=== WHAT TO WORK ON ===
Using the records that appear below, write out exactly the lines from the one with "Click the microphone" through the one with "You are a GUI", keeping both end lines.

=== THE INPUT ===
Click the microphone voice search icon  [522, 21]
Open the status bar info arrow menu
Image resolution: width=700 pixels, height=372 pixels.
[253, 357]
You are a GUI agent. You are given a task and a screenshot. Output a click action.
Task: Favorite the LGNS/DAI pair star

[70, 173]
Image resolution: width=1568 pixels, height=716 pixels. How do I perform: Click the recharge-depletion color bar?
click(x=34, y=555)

...

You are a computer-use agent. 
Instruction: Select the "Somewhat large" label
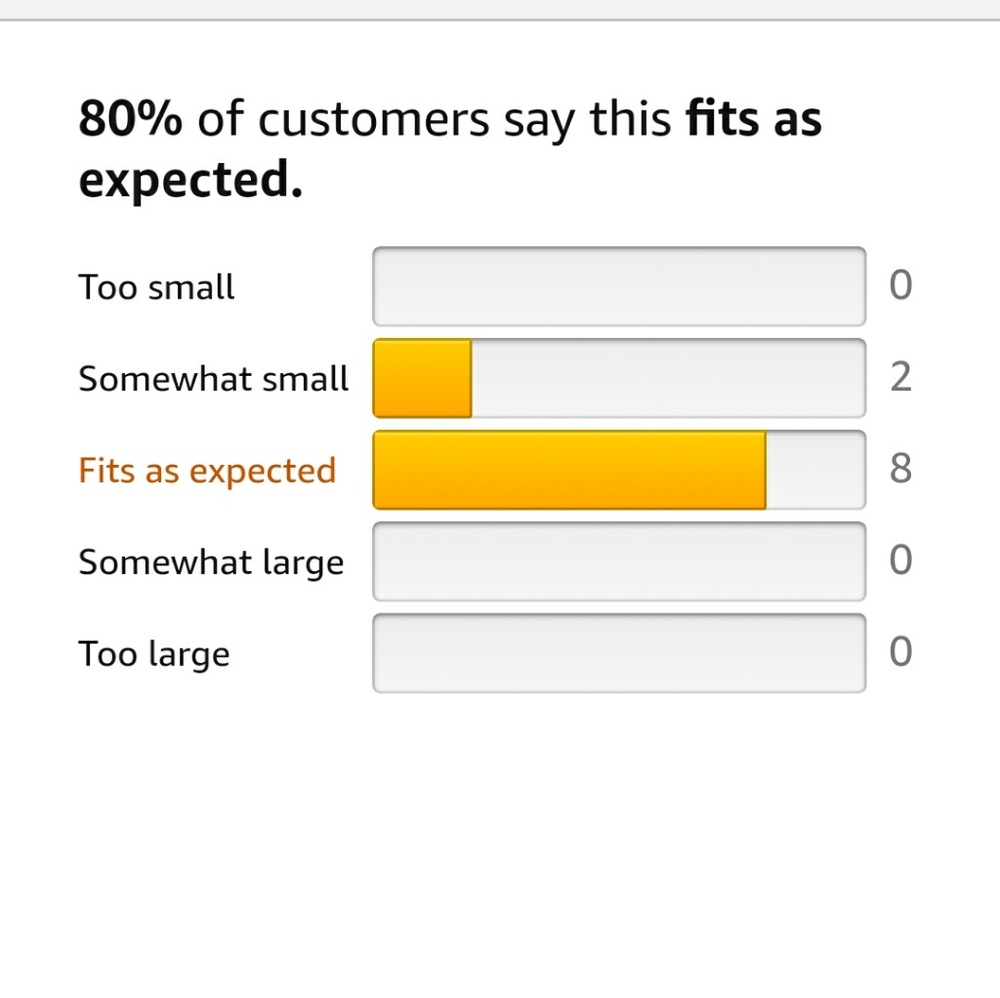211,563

=== EXERCISE RESPONSE ===
Click the microphone voice search icon  [522, 21]
Open the status bar info arrow menu
Image resolution: width=700 pixels, height=372 pixels.
[253, 357]
You are a GUI agent. You are given a task and a screenshot. Output a click action.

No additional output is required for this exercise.